Dalla cintola in su, l’elemento che ha fatto fare il definitivo salto di qualità all’undici sambiasino è indubbiamente stato il trentaseienne Antonio Crucitti. Con sei gol, ai quali bisogna comunque aggiungere i quattro in Coppa Italia, è lui, al momento, il cannoniere principe della squadra.  Proprio l’ex Cittanova sabato ha avuto il merito di sbloccare, alla mezzora della ripresa, una gara rivelatasi più tosta del previsto, al cospetto di un arcigno ed abbottonato avversario. Primato, quello dei ragazzi di Claudio Morelli, certificato anche dai più che eloquenti dati statistici: miglior attacco e difesa del torneo, nonché en-plein di successi tra le mura amiche. Qualora domenica prossima riusciranno a tornare con l’intera posta da Scalea, avranno inoltre conseguito il quarto successo consecutivo, obiettivo ancora mai centrato da nessuna squadra nell’attuale stagione.

Sambiase che ha brillato pure nell’altra competizione ufficiale. Domani pomeriggio (ore 14:30), al “Gianni Renda” potrà permettersi anche il lusso di perdere con un gol di scarto, grazie allo 0-2 conquistato a Trebisacce nella sfida d’andata, accedendo ugualmente alla finale di Coppa Italia regionale che dovrebbe disputarsi, in sede neutra, venerdì 22 dicembre.  Un trofeo al quale tiene molto mister Morelli, non essendo ancora riuscito a conquistarlo nonostante le tante finali, l’ultima un anno fa alla guida della Promosport, disputate.  Per l’importante gara di domani, il trainer giallorosso ha convocato i portieri Giuliani, Martino e Donato; i difensori Morelli, Perri, Schirripa, Frasson V., Colombatti, Scrugli, Frasson S.; i centrocampisti Iania, Solomon, Trentinella, Monteiro, Alves, Crucitti e Mazza; nonché gli attaccanti Costanzo, Piriz, Umbaca, Persico e Vasapollo.
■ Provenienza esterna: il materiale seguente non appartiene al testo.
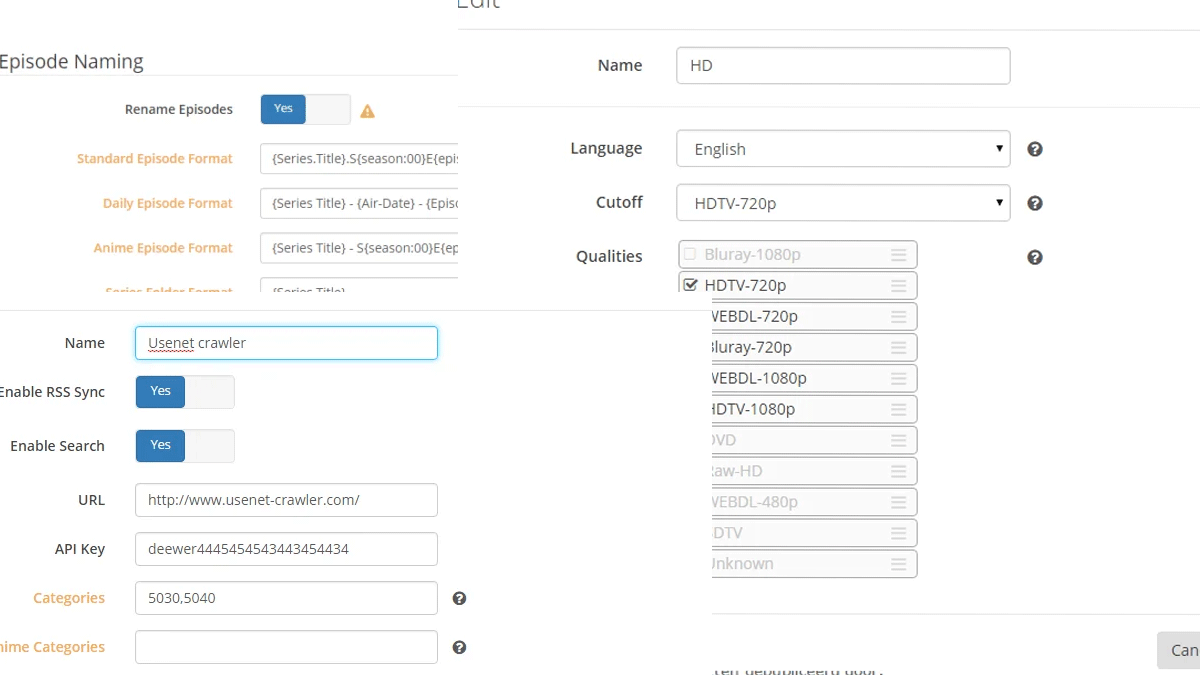Screen dimensions: 1200x675
Task: Uncheck the HDTV-720p quality checkbox
Action: pos(690,285)
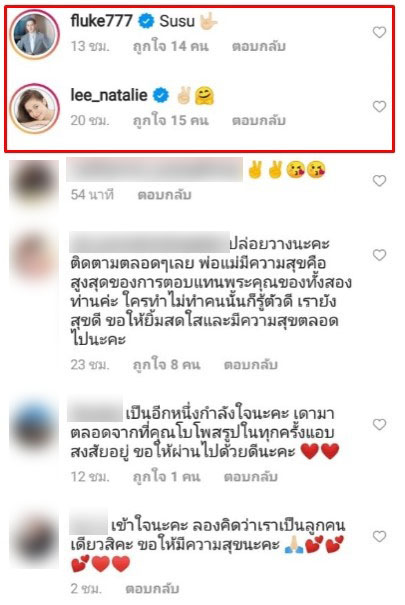Reply to the lee_natalie comment

259,120
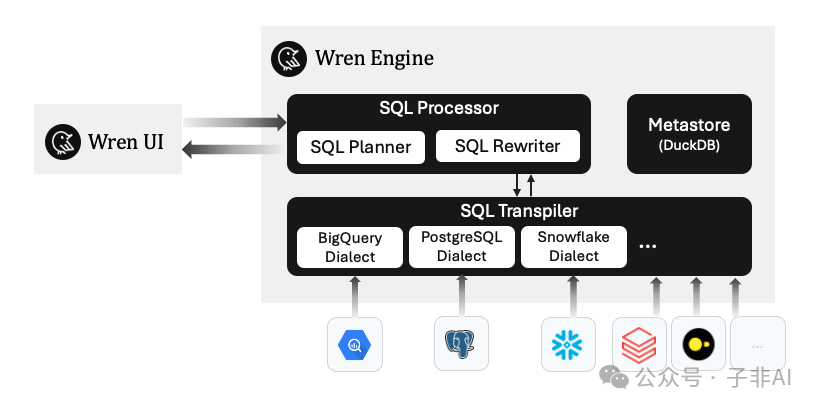Select the BigQuery data source icon
This screenshot has width=817, height=410.
pyautogui.click(x=354, y=344)
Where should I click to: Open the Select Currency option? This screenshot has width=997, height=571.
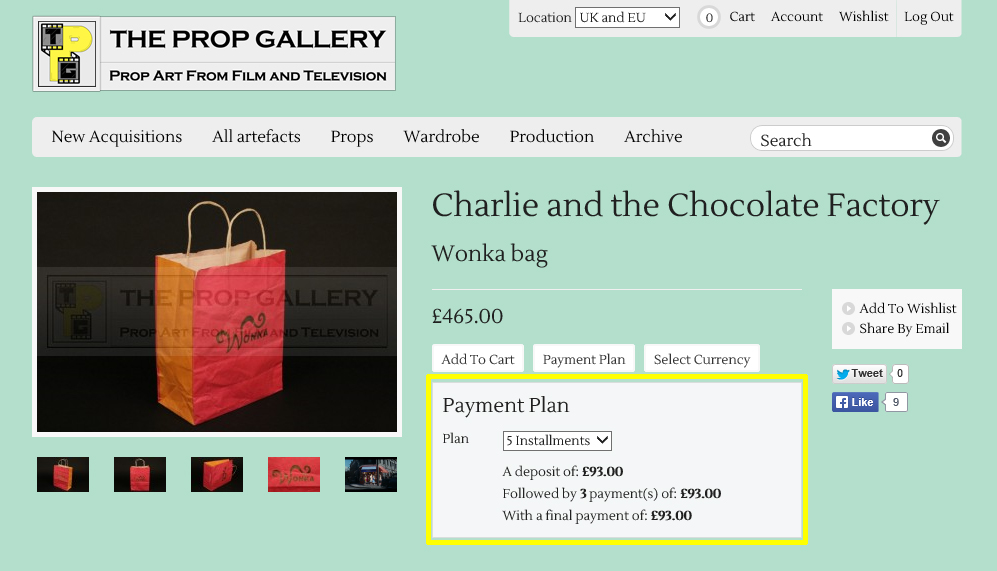[702, 359]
Oltre allo squalificato Strumbo, non compaiono gl’infortunati, o comunque non al meglio, Abayan, Djalo e Cataldi.

Note sin qui decisamente meno positive in casa Vigor Lamezia. Eliminati già agli ottavi di Coppa Italia da una formazione di Promozione, al termine dell’ultimo turno di campionato i biancoverdi sono addirittura scivolati a – 10 dalla vetta. Come a dire che, a meno di clamorosi, quanto  al momento improbabili, colpi di scena, anche il possibile primo posto finale è già sfumato.  Anzi, al momento Foderaro e compagni devono anche guardarsi le spalle dato che il margine di vantaggio sulla sesta si è ridotto a sole due lunghezze.
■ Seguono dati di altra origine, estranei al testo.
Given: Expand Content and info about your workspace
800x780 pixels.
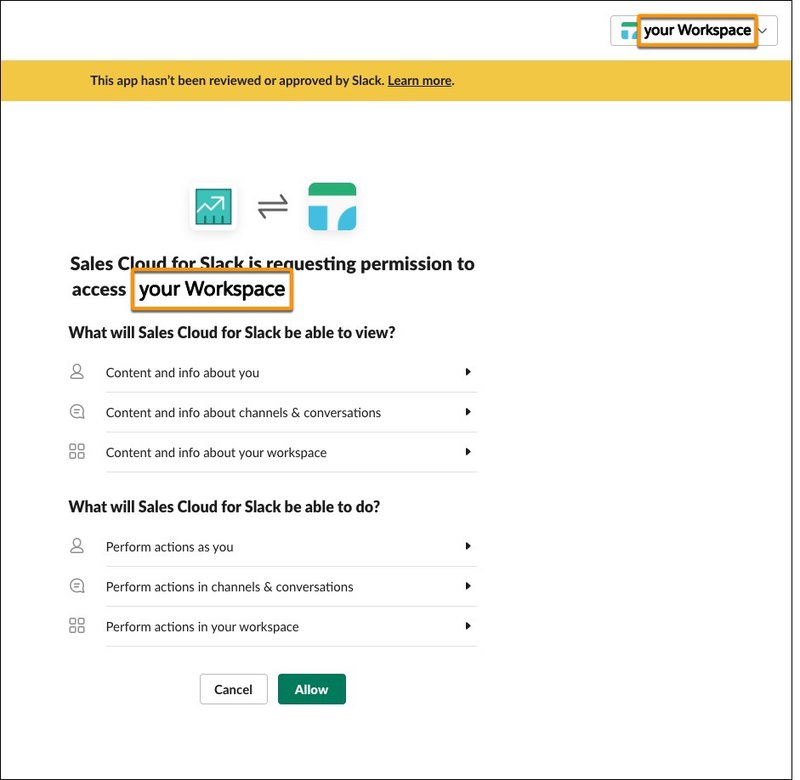Looking at the screenshot, I should [x=468, y=451].
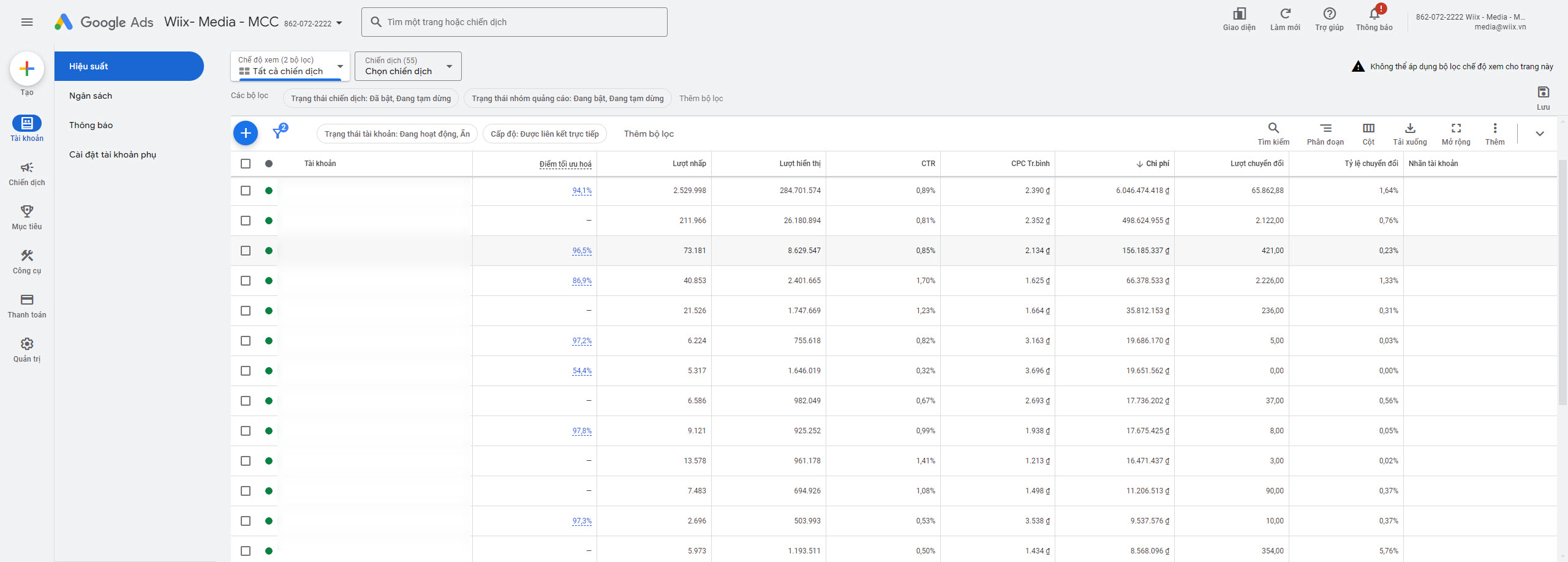Toggle the select-all checkbox in table header
1568x562 pixels.
pyautogui.click(x=246, y=164)
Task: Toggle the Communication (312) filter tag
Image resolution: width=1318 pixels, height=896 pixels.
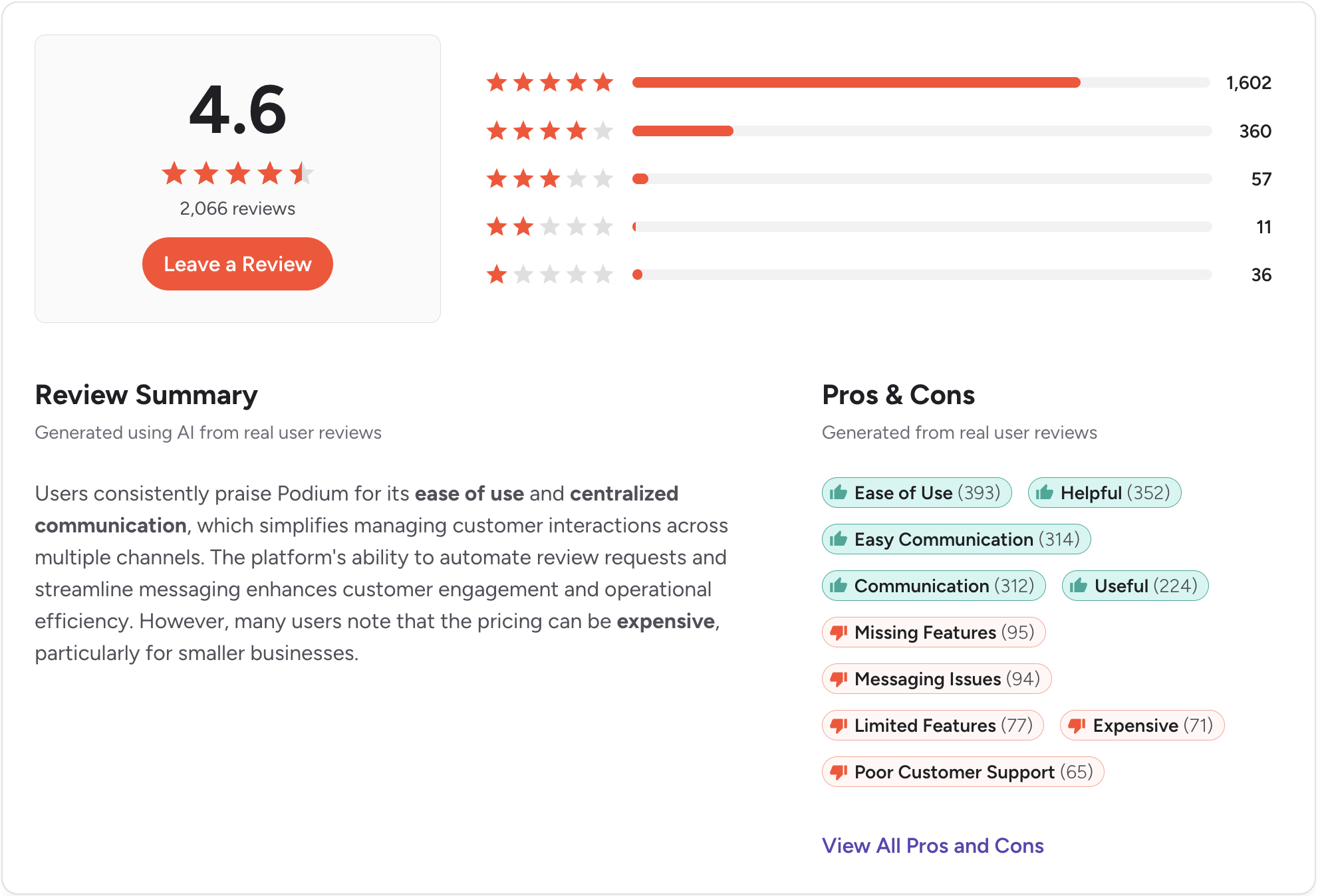Action: [x=933, y=586]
Neanche il cambio della guida tecnica, diversamente da quanto accadde nella passata stagione, ha sin qui pagato. Con mister Saladino in nove giornate sono arrivati 16 punti, per una media di 1,77 a partita. 7 punti in cinque gare nella gestione Fanello, con relativa media di 1,4 a partita. Due delle tre sconfitte sinora rimediate, d’altronde, sono arrivate dopo l’avvicendamento dell’allenatore. Sempre in tema di numeri, con Fanello la Vigor è diventata implacabile al “D’Ippolito”, dove ha vinto entrambe le sfide giocate senza, peraltro, subire alcun gol. Di contro, però, è sensibilmente diminuita la resa esterna, con appena un punto in tre partite e nessun centro all’attivo. Biancoverdi, inoltre, sempre più Catania dipendenti. Se nella gestione Saladino il centravanti ex Gioiese aveva segnato solo sei dei tredici gol fatti, in quella Fanello ha firmato due delle appena tre reti complessivamente realizzate dalla squadra.   
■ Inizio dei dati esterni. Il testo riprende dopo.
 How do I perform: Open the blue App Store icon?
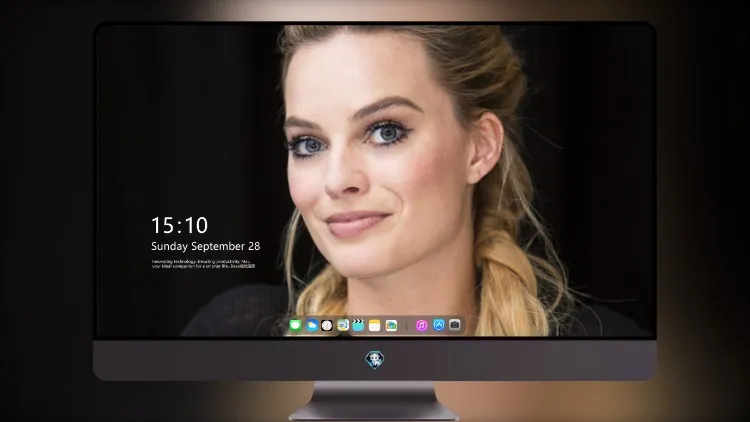(x=439, y=325)
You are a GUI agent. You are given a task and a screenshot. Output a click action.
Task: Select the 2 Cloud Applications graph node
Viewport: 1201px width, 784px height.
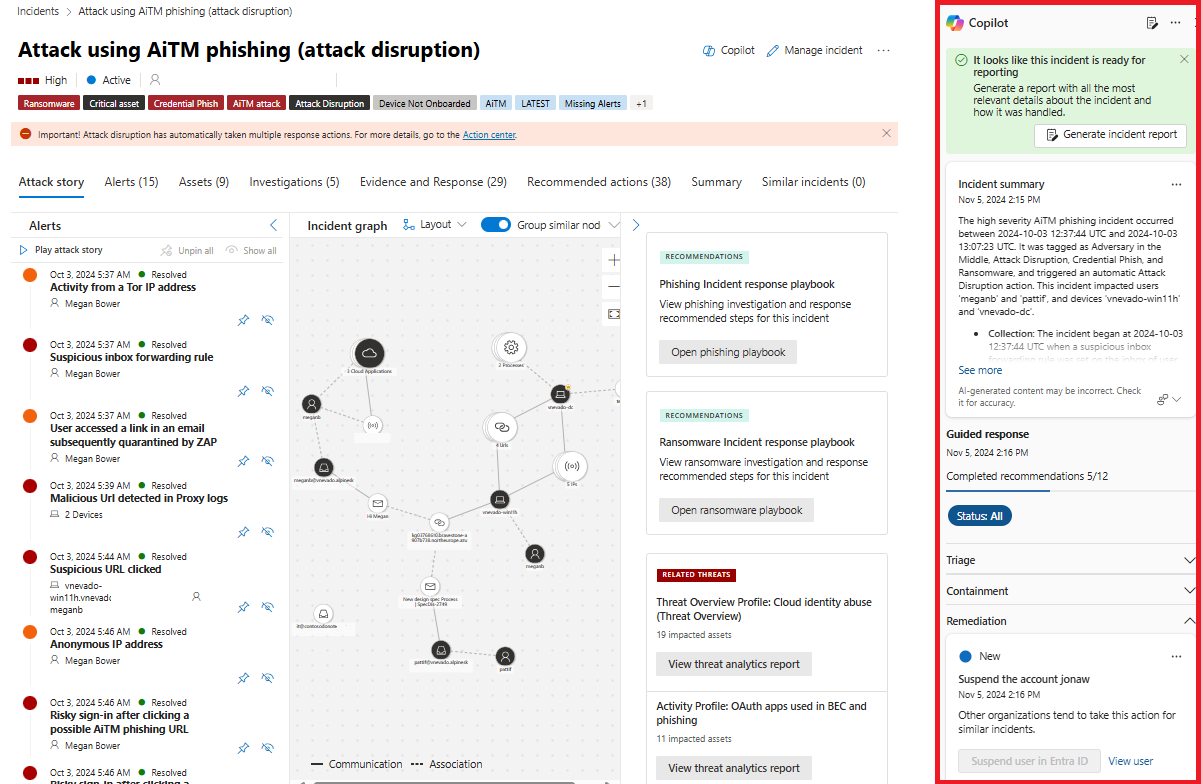(x=368, y=353)
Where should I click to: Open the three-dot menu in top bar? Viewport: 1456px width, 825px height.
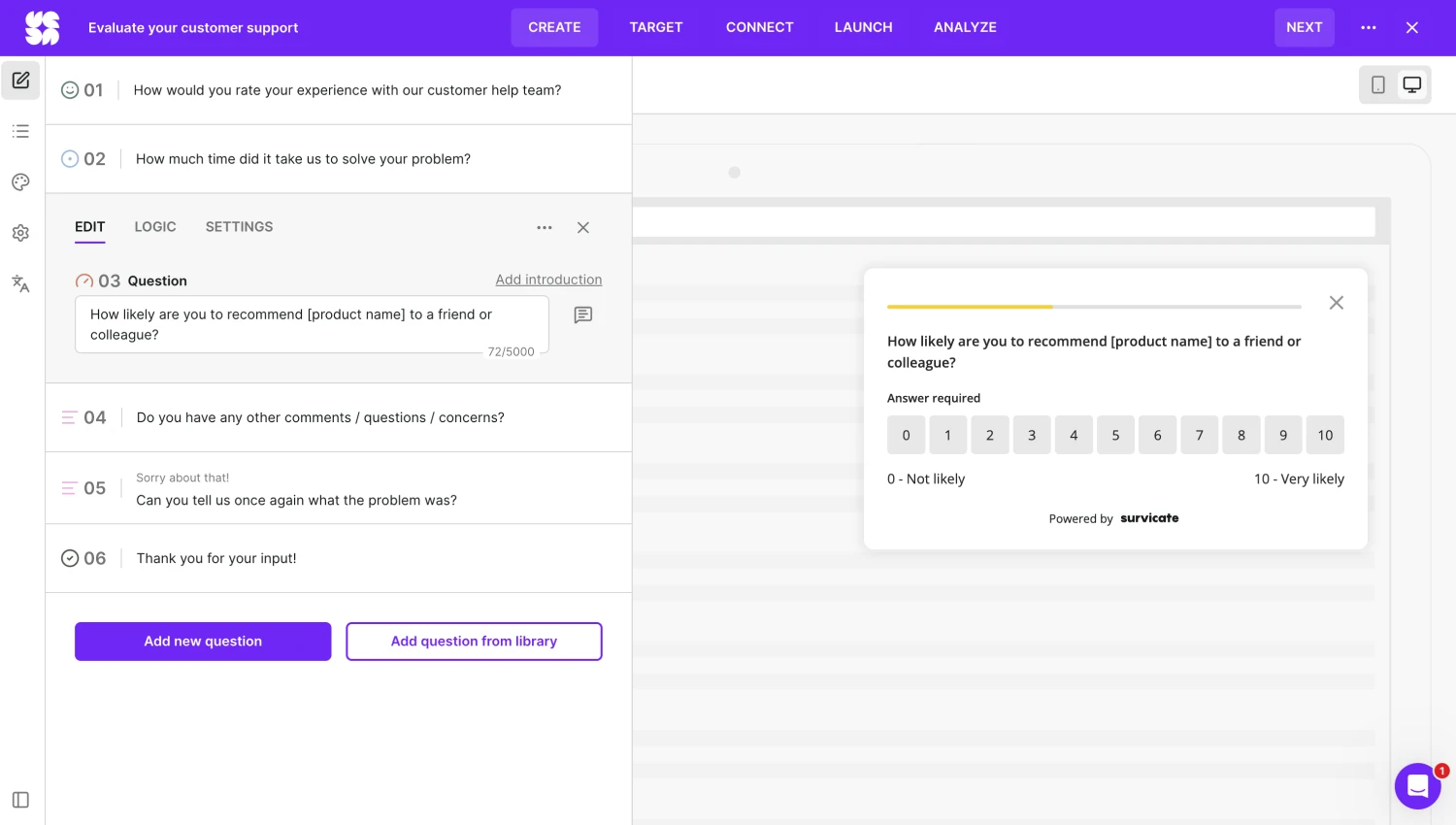pyautogui.click(x=1368, y=28)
Con l’arrivo dell’ex tecnico di Sambiase e Cittanova, il gruppo vigorino sembra aver insomma migliorato nella fase difensiva, ma peggiorato quanto a prolificità offensiva. Adesso si è diventati la terza miglior difesa, a discapito di quella della Reggioravagnese. Cinque, tuttavia, le compagini che hanno segnato più di Foderaro e compagni. Con lo 0-0 maturato domenica a Brancaleone, per la prima volta la porta biancoverde è rimasta inviolata per due gare consecutive. Allargando il raggio a tutte le sedici formazioni, la striscia utile più lunga resta sempre quella del Soriano. I rossoblù, dopo il kappaò della prima giornata a Praia, hanno sempre vinto o pareggiato.  Segue il Sambiase, al momento reduce da sette risultati utili consecutivi. Cittanova e PraiaTortora hanno diviso più volte la posta, ben sette a testa. Appena due pareggi, invece, per la Paolana.